### [DIRECTIONS FOR THIS TASK]
Restate all entries exactly. Skip the images.

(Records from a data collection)
________________
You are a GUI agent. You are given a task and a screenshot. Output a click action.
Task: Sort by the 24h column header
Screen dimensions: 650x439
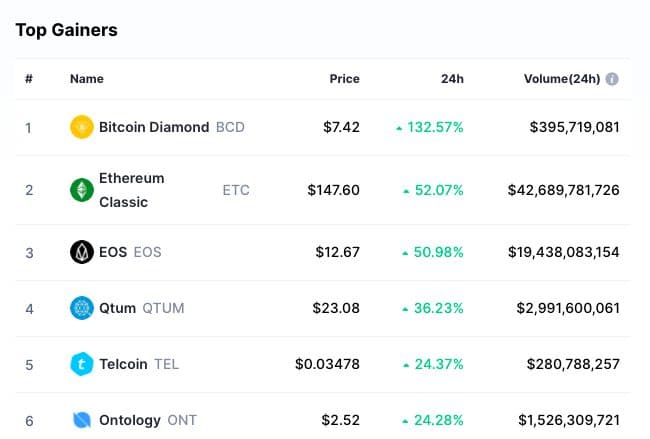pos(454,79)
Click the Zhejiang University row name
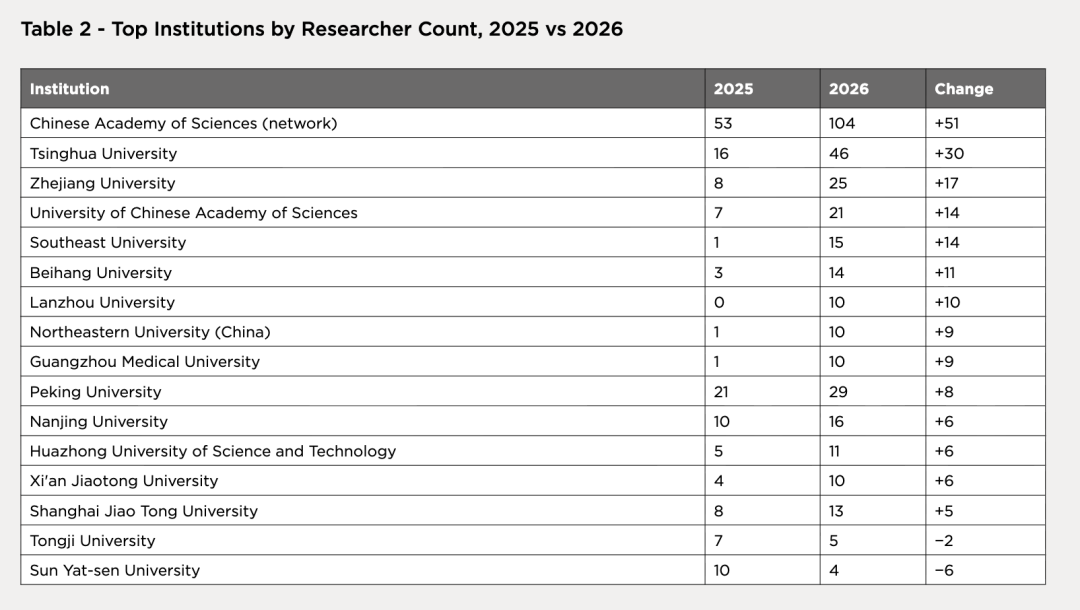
________________
### [RESPONSE BELOW]
You are a GUI agent. You are given a task and a screenshot. Output a click action.
Task: Sort by the 24h column header
Screen dimensions: 650x439
pos(454,79)
Click the Zhejiang University row name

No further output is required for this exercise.